| Aim of the exercise |
Check every line of the entries for the string "shield" and return the ones that contain it.

-- Data for review follows --

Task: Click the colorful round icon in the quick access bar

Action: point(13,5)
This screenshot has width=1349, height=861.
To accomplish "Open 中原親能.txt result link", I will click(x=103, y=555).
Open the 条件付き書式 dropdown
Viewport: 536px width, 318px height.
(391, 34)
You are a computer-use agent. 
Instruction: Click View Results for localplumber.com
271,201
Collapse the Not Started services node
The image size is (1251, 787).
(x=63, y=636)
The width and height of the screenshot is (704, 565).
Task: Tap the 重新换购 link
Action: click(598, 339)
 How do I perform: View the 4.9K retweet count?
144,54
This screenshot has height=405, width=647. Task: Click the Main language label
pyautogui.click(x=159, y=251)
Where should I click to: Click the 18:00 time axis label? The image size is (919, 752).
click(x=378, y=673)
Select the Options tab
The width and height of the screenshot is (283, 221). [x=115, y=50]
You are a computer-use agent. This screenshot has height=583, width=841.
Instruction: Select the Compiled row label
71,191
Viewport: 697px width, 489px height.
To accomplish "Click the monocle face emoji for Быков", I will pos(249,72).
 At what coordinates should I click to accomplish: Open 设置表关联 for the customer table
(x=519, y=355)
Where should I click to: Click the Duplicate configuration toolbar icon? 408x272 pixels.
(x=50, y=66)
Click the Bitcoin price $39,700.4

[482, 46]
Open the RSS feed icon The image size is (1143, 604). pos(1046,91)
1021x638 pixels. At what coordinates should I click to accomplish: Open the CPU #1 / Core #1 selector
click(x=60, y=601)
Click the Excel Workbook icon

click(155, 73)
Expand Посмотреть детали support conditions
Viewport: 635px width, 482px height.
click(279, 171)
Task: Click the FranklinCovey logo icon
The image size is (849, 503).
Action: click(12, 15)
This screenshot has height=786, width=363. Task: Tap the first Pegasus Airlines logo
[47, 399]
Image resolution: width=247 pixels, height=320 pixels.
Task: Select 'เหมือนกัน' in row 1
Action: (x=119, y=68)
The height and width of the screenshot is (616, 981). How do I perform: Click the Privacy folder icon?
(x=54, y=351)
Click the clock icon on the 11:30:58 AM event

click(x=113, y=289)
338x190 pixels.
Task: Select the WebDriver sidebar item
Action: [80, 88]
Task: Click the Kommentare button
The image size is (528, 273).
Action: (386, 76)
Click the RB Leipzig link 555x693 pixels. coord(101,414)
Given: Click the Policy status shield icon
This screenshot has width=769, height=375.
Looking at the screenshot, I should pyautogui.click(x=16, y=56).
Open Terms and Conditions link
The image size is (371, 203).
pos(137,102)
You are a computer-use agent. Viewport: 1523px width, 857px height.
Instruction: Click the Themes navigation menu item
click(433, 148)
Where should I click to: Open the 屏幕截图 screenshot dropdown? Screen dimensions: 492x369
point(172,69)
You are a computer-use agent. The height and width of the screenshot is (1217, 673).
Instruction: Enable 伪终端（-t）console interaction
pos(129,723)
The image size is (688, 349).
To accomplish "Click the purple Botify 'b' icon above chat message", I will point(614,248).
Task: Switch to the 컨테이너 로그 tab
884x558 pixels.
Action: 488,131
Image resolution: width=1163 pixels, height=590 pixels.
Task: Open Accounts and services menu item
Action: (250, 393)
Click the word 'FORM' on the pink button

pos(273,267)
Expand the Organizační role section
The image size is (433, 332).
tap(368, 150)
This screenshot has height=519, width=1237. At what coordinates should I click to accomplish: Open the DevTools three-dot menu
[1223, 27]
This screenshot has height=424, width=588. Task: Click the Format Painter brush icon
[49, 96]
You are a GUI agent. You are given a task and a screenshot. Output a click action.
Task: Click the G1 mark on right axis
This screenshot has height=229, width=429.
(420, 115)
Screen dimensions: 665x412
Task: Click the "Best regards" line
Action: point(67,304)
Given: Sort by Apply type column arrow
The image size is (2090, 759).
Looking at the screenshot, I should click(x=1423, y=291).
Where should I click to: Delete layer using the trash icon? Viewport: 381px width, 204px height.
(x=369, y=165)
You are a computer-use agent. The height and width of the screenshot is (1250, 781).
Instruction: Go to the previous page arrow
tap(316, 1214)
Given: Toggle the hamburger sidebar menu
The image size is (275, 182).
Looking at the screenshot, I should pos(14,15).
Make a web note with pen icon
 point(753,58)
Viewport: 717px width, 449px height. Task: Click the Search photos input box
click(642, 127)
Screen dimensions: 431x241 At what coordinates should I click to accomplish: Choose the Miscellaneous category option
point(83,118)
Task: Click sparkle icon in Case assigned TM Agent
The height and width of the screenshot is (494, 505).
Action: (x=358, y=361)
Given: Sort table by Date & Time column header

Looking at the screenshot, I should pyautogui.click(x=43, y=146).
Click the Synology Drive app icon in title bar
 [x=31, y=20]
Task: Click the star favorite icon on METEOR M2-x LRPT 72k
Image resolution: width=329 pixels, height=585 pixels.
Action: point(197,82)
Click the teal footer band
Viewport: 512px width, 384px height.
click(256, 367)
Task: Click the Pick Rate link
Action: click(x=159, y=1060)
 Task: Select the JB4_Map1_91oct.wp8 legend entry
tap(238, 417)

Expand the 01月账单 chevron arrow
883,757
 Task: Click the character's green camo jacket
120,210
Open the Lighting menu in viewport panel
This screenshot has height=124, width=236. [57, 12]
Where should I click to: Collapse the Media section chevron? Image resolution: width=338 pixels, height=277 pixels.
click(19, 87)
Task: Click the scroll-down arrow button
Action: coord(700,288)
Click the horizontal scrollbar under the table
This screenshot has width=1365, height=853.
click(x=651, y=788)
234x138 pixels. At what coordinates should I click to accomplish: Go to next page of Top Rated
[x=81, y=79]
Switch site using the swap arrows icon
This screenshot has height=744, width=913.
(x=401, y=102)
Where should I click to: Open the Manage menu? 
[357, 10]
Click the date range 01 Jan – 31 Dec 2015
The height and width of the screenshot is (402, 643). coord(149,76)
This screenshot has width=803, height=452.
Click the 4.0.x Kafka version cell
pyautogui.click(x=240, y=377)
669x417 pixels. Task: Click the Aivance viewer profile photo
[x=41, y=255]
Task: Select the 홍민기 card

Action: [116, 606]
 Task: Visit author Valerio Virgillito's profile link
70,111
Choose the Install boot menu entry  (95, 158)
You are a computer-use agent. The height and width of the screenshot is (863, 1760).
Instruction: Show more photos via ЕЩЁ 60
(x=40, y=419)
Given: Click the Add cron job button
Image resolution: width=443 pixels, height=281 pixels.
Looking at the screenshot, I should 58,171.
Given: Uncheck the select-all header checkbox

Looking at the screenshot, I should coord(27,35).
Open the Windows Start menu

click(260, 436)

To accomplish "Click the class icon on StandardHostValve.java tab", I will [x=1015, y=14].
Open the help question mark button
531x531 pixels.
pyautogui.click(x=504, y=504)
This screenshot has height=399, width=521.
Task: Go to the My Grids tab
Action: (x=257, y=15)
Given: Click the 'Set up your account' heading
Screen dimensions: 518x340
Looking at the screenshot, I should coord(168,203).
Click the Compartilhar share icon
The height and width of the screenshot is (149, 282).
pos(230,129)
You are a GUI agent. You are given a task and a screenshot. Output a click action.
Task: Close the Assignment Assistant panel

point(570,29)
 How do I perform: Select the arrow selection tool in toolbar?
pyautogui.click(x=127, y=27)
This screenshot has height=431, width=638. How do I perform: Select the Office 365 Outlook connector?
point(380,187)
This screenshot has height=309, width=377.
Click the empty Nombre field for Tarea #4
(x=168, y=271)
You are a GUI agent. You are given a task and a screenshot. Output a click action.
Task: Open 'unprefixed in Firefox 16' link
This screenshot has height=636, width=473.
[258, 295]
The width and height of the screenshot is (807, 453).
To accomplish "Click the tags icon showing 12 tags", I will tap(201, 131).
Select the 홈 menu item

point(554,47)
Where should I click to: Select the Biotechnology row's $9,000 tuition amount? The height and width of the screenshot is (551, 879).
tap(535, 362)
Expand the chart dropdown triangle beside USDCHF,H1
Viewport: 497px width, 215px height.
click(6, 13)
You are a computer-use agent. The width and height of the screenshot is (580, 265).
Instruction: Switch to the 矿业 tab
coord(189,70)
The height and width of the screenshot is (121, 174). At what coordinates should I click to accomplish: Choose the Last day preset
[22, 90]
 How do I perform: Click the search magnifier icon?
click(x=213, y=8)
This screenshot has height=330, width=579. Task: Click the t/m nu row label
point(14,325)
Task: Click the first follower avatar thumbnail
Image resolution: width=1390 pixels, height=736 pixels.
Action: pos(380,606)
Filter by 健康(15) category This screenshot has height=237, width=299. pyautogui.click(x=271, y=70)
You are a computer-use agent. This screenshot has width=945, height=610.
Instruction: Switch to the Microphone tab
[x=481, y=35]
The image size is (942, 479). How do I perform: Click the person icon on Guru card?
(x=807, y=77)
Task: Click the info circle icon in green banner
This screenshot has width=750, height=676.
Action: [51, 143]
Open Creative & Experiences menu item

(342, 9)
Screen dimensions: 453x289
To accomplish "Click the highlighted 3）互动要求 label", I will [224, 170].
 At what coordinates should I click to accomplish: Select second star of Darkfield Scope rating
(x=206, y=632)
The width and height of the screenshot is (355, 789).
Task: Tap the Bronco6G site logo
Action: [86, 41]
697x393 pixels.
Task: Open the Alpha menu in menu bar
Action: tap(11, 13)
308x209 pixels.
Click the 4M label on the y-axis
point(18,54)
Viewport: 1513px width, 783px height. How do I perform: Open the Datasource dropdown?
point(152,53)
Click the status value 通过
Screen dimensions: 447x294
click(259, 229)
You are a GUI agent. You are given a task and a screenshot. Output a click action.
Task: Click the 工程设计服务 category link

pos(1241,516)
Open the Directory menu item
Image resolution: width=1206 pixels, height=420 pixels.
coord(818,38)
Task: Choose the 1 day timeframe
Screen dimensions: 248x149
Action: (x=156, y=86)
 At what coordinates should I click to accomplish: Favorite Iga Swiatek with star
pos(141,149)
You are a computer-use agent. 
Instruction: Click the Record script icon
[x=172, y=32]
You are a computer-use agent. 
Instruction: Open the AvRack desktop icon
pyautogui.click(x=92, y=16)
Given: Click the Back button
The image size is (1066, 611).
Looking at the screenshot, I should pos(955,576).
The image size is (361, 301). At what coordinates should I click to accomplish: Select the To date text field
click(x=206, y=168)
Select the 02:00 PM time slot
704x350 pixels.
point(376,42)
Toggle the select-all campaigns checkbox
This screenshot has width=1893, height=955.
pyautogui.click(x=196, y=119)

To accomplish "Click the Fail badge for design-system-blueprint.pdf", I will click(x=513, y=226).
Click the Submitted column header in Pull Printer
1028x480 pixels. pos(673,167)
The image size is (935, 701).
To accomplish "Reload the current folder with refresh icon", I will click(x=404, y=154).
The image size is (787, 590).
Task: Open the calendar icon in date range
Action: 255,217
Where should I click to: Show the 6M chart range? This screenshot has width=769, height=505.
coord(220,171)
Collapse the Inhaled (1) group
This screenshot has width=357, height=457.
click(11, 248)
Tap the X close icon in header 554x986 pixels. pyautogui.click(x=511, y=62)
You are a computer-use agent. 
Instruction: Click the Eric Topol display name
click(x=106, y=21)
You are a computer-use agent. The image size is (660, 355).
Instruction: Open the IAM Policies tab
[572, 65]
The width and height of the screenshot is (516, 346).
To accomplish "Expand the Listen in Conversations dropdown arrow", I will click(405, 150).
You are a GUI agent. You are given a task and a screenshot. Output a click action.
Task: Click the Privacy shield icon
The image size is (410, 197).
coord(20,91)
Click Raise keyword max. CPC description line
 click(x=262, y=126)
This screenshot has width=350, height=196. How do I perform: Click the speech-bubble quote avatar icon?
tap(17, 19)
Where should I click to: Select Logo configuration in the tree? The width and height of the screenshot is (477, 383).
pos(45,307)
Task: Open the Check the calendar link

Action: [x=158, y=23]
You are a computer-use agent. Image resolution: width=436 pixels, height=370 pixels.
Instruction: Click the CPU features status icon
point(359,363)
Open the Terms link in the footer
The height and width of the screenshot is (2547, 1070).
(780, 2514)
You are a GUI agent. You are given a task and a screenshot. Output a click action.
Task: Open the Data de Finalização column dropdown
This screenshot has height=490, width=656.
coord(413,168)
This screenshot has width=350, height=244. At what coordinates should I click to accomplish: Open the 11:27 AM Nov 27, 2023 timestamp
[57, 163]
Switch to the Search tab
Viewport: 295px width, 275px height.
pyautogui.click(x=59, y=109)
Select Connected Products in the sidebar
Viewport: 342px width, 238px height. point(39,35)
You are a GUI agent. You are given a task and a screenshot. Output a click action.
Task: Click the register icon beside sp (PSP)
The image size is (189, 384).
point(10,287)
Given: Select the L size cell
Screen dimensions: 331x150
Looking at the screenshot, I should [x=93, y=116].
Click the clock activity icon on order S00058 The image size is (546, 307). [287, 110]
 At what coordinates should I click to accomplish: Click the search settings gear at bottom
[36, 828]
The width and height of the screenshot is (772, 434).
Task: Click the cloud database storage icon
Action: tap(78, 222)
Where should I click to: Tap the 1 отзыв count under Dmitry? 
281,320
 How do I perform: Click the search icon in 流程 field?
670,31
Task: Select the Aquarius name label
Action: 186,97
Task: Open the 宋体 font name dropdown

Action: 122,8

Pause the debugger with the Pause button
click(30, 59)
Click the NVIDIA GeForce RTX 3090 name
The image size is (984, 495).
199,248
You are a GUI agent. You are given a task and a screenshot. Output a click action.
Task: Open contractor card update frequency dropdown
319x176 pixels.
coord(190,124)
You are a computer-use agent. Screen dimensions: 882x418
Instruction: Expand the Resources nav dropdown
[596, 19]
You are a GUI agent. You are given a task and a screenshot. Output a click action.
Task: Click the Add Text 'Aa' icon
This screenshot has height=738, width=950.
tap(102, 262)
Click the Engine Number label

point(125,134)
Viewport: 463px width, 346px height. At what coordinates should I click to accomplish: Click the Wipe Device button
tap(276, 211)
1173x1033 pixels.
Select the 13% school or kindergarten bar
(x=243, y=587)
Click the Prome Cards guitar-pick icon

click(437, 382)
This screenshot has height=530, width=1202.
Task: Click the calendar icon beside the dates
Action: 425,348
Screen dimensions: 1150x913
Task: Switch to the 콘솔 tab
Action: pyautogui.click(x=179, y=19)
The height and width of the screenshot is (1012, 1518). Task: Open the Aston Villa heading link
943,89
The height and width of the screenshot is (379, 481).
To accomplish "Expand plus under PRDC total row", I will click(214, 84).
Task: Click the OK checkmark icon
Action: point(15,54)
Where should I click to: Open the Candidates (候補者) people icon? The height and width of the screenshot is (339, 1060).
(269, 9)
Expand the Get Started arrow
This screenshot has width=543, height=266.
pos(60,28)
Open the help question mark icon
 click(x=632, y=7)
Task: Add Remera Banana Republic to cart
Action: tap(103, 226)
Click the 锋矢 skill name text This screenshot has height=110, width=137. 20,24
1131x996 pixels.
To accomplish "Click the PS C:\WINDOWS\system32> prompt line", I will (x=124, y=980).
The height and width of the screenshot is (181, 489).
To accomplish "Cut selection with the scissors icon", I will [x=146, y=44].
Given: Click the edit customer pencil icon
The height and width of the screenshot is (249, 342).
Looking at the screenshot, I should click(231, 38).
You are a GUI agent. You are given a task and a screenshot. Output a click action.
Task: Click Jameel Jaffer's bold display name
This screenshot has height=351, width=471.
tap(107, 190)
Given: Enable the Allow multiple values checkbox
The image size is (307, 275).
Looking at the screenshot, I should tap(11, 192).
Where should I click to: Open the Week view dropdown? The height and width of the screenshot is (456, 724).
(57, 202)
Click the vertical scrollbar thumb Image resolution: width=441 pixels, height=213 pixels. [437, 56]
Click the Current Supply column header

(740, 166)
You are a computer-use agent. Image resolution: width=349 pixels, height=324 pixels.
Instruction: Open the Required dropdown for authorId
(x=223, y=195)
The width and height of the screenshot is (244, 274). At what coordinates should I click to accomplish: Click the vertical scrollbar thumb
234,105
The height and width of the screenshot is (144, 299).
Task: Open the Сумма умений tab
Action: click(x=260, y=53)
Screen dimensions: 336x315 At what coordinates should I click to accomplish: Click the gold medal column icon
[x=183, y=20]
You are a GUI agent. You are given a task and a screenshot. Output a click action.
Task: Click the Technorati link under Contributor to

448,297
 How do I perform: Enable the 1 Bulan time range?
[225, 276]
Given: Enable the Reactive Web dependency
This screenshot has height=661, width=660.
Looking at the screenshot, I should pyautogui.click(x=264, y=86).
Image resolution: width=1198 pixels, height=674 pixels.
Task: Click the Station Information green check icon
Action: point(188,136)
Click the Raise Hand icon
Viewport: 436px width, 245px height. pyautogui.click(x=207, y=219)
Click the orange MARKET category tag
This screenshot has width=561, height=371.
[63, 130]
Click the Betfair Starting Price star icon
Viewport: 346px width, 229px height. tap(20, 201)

-- Data for review concluded --

| Response area |
Given: Click the Policy status shield icon
Task: Click the Privacy shield icon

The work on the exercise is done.